As the people who uploaded images would not expect their images to be collected and used for identification purposes, express consent was required under Canadian law. With respect to the “publicly available” exception, there is a difference between “publicly accessible” as that term might be used in everyday conversation and “publicly available,” a term with specific definitions in law.

The Canadian Privacy Commissioners held that “information collected from public websites, such as social media or professional profiles, and then used for an unrelated purpose, does not fall under the ‘publicly available’ exceptions” of the relevant legislation (para. 45). They found that the company was operating under an “erroneous interpretation of Canadian privacy law” and, contrary to their submissions, were required to obtain express opt-in individual consent to collect, use and disclose the information as they had (paras 36-37).

(c) Findings on Reasonable Purpose

The Canadian Privacy Commissioners rejected Clearview’s claim that their purpose was to provide a service to law enforcement. Rather, their activities were characterized as “mass identification and surveillance of individuals by a private entity in the course of commercial activity” (para. 70). Specifically, the report found that Clearview did not have an appropriate purpose for the following activities:

    1. the mass and indiscriminate scraping of images from millions of individuals across Canada, including children, amongst over 3 billion images scraped world-wide;
    2. the development of biometric facial recognition arrays based on these images, and the retention of this information even after the source image or link has been removed from the Internet; or
    3. the subsequent use and disclosure of that information for its own commercial purposes;

where such purposes:

    1. are unrelated to the purposes for which the images were originally posted (for example, social media or professional networking);
    2. are often to the detriment of the individual (for example, investigation, potential prosecution, embarrassment, etc.); and
    3. create the risk of significant harm to individuals whose images are captured by Clearview (including harms associated with misidentification or exposure to potential data breaches), where the vast majority of those individuals have never been and will never be implicated in a crime, or identified to assist in the resolution of a serious crime (para. 76).

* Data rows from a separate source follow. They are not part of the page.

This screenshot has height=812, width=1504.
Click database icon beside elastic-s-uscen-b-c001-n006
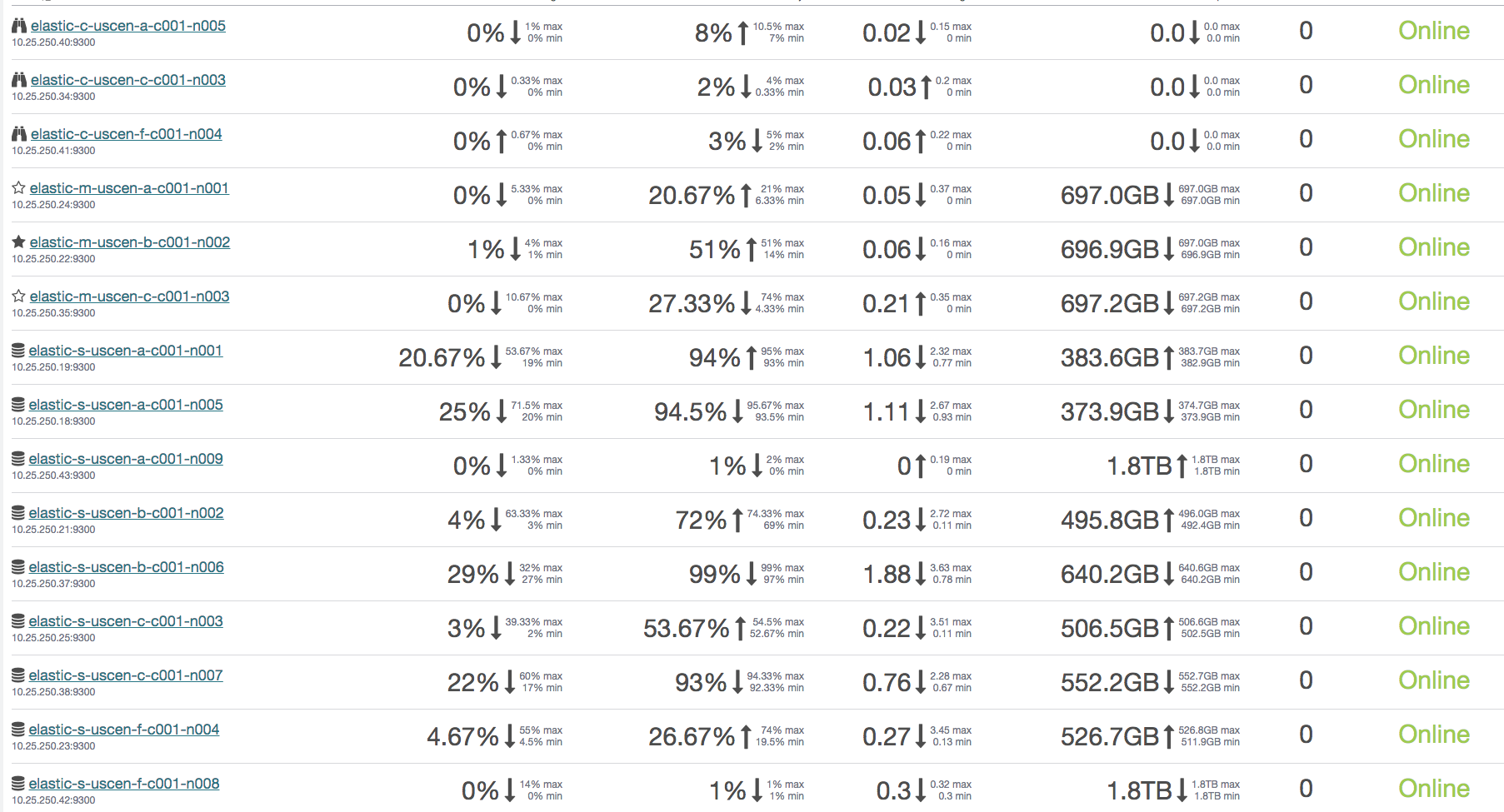(x=18, y=567)
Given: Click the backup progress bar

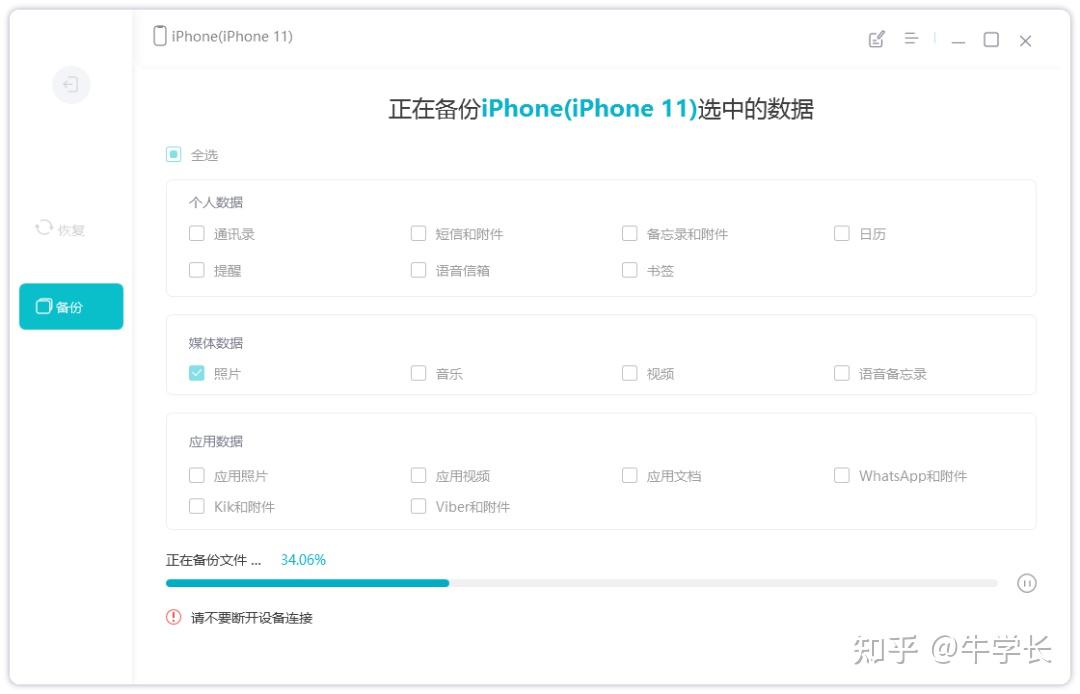Looking at the screenshot, I should (x=581, y=583).
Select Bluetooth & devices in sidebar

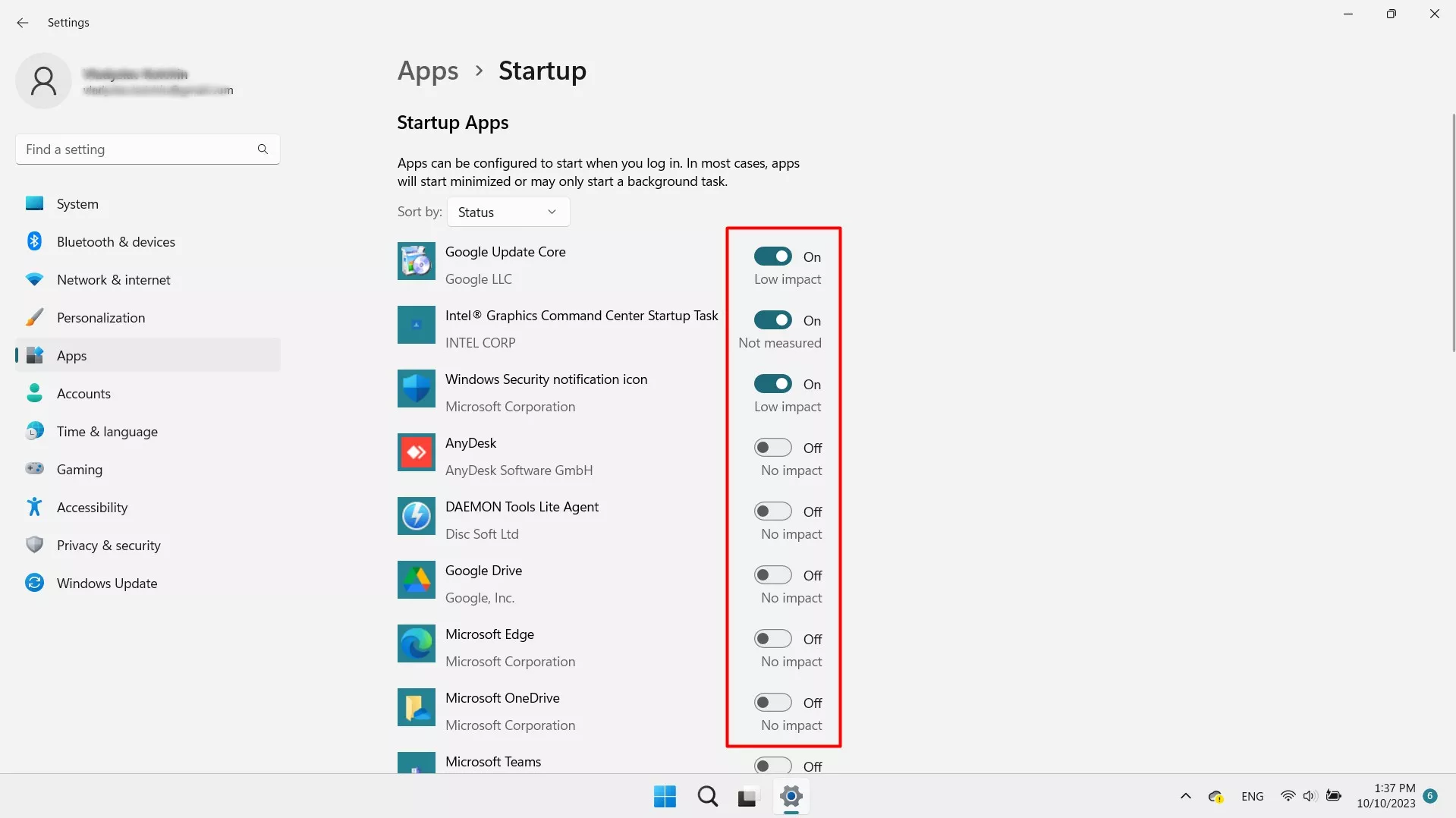pyautogui.click(x=115, y=242)
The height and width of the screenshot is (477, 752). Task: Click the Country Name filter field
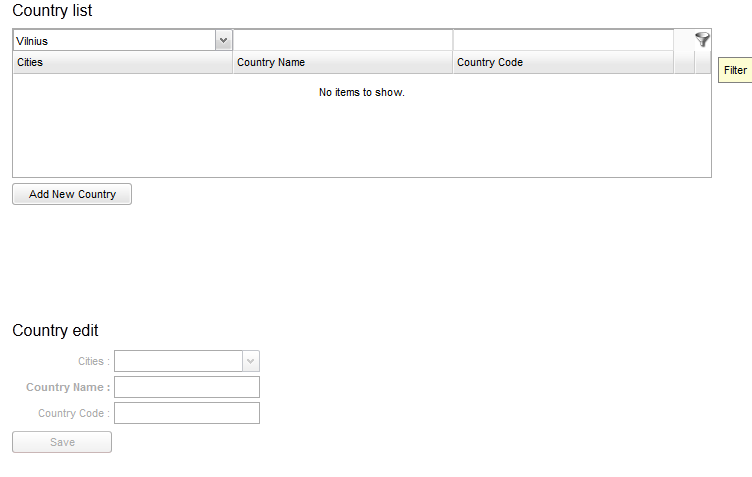[342, 41]
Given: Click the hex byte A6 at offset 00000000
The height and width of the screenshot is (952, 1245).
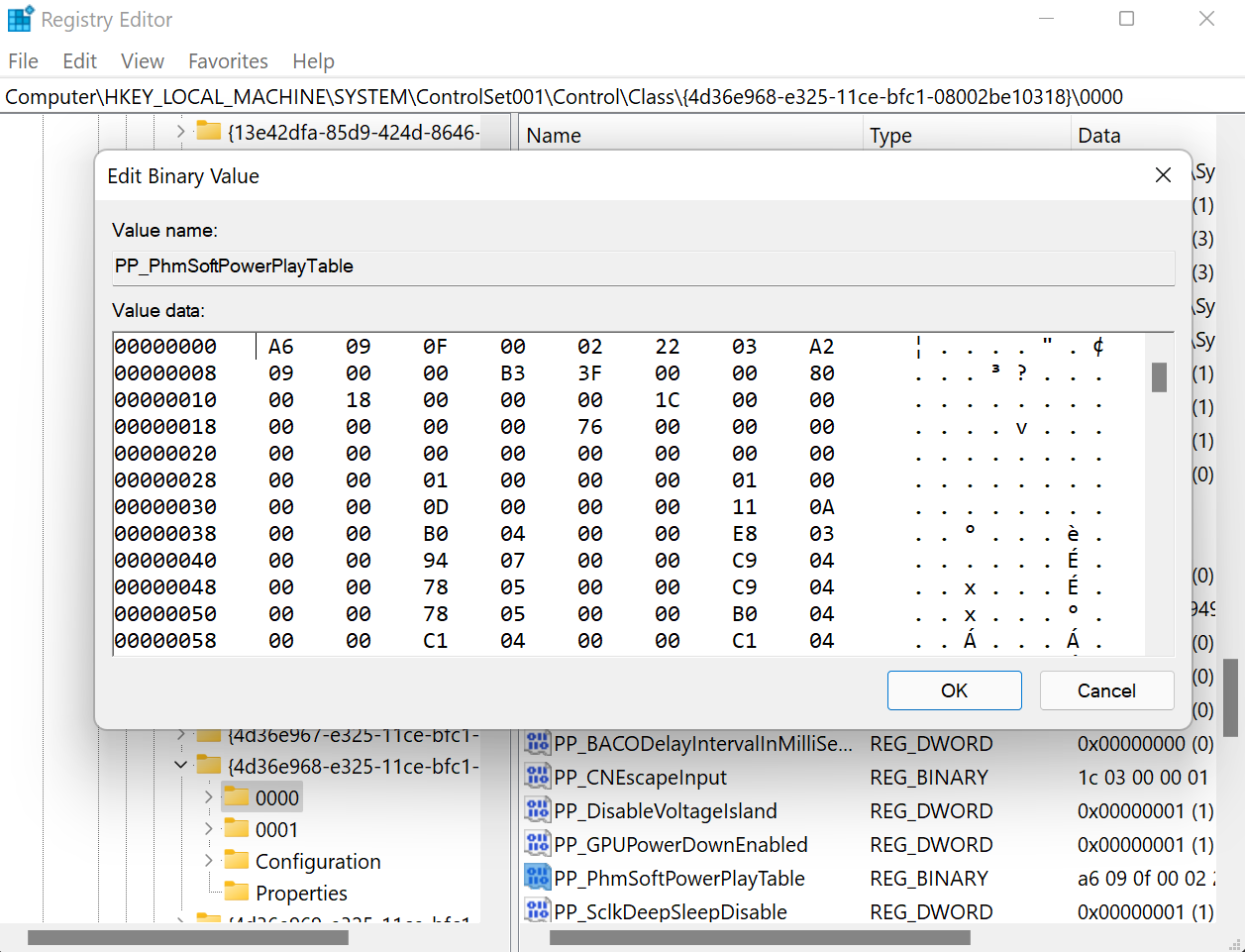Looking at the screenshot, I should 281,347.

They concluded that Clearview’s purpose was “neither appropriate nor legitimate” (para 68). While Clearview took the position Canada had no jurisdiction over its activities, in March 2020 the company stated it had suspended access to all users in Canada outside of the RCMP and in July 2020 it voluntarily exited the Canadian market (para 22).

4. Conclusion: An Affront to Individual Privacy

As Clearview exits the Canadian scene, one can be sure another service provider will take its place. Moving forward, the Clearview report will remain an important touchstone because it formally recognized the the harm to individuals caused by “the myriad of instances where false, or misapplied matches could result in reputational damage” and “the affront to individuals’ privacy rights and broad-based harm inflicted on all members of society, who find themselves under continual mass surveillance by Clearview based on its indiscriminate scraping and processing of their facial images” (para. 89).

In his statement of February 3, 2021 (here), Privacy Commissioner of Canada Daniel Therrien stated Clearveiw’s activities were illegal and completely unacceptable. While Clearview has been held to account, it remains to be seen whether Canadian courts will find that the widespread deployment of such a problematic tool to gather evidence by police is similarly deemed unacceptable.